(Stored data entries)
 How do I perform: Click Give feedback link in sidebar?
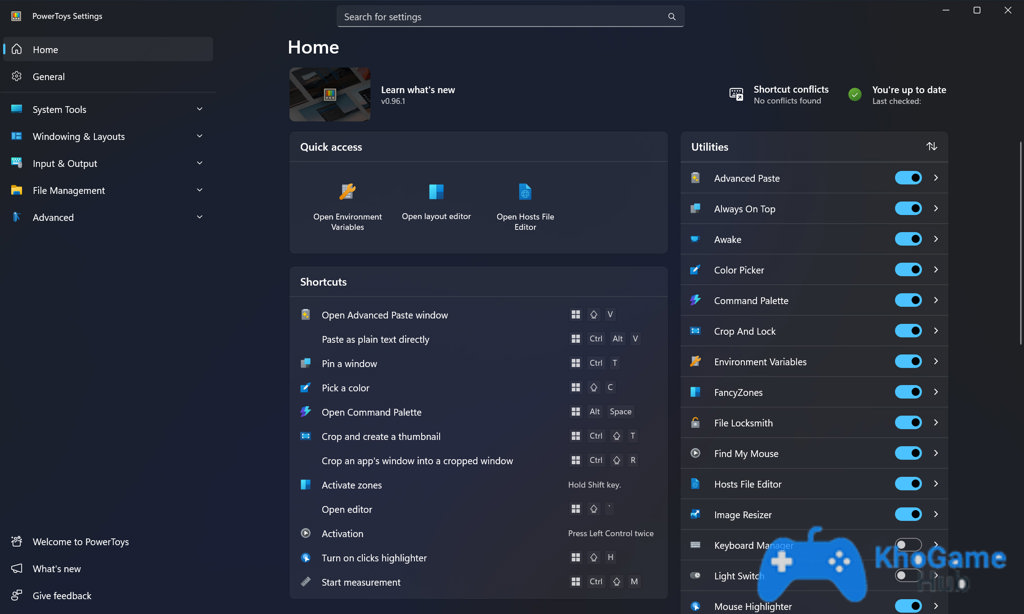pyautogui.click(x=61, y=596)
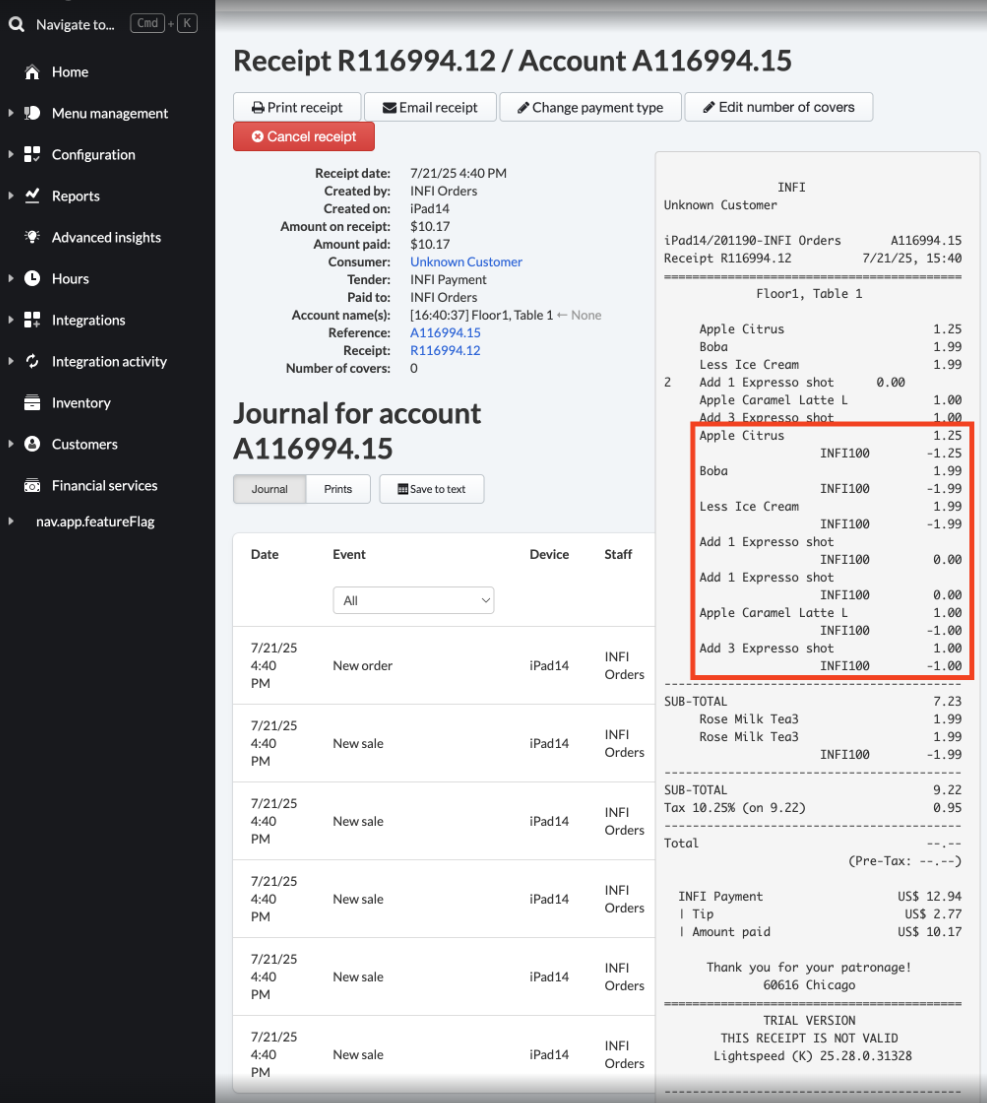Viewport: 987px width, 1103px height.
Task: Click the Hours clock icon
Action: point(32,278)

| THE PROBLEM |
All of the data is to be transcribed exactly, with images omitted.

| ANSWER TO THE PROBLEM |
 How do I perform: Click Give feedback link in sidebar?
pyautogui.click(x=61, y=596)
Viewport: 987px width, 1103px height.
Task: Click the Hours clock icon
Action: point(32,278)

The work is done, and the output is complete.